§ **TASK OBJECTIVE**
Copy the records below word for word, leaving out the pictures.

[START DATASET ENTRIES]

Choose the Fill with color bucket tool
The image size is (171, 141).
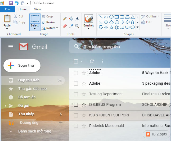coord(71,19)
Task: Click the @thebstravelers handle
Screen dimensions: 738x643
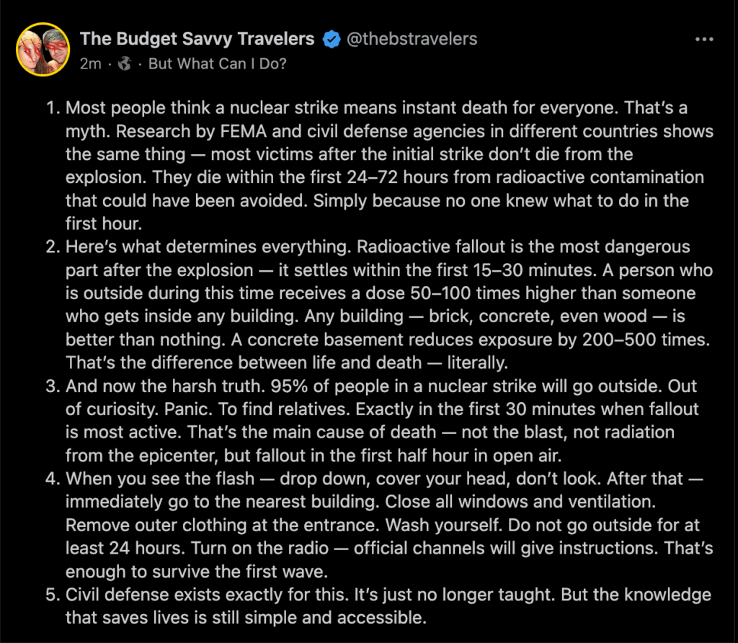Action: [x=412, y=39]
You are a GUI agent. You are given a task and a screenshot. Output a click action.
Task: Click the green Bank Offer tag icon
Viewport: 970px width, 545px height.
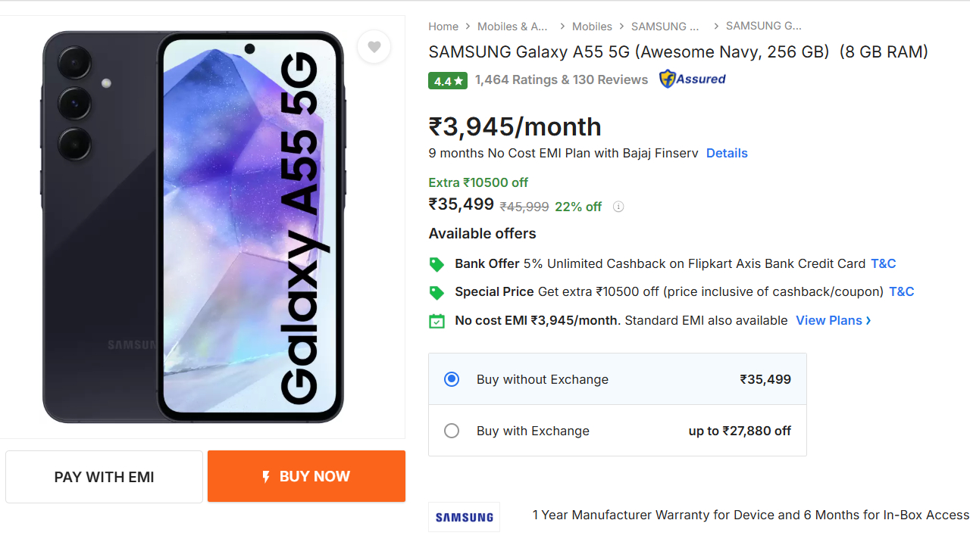437,264
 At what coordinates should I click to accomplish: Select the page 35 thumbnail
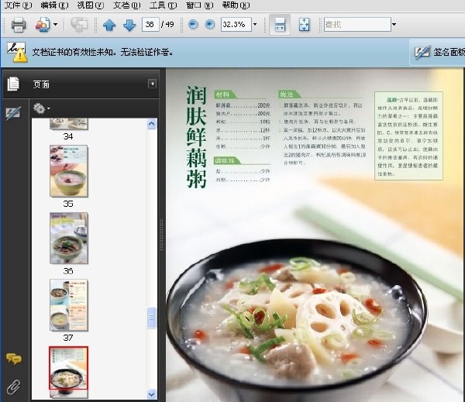point(69,171)
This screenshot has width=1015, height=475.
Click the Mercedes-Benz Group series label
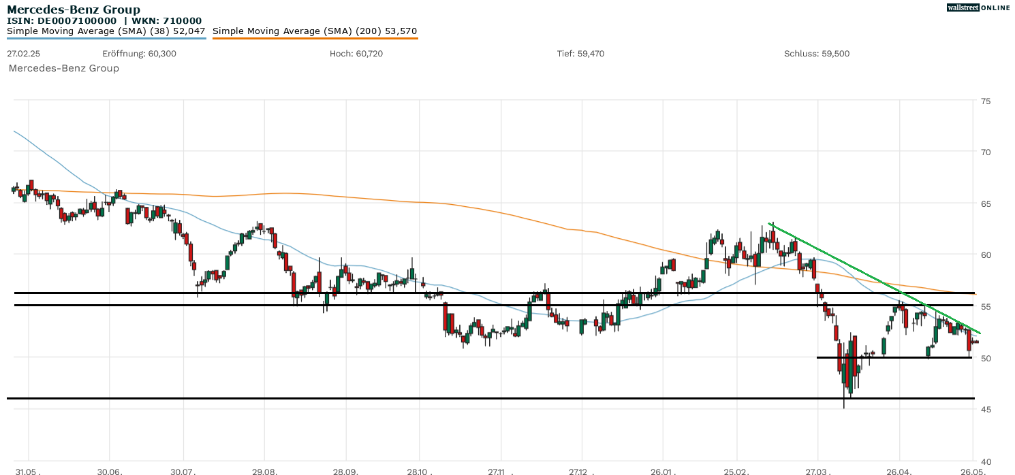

[END DATASET ENTRIES]

§ **RESPONSE TO THIS EXERCISE**
Choose the Fill with color bucket tool
The image size is (171, 141).
coord(71,19)
Task: Click the @thebstravelers handle
Screen dimensions: 738x643
Action: [x=412, y=39]
You are a GUI agent. You are given a task and a screenshot. Output a click action.
Task: Click the green Bank Offer tag icon
Viewport: 970px width, 545px height.
437,264
 At what coordinates should I click to accomplish: Select the page 35 thumbnail
point(69,171)
This screenshot has width=1015, height=475.
Click the Mercedes-Benz Group series label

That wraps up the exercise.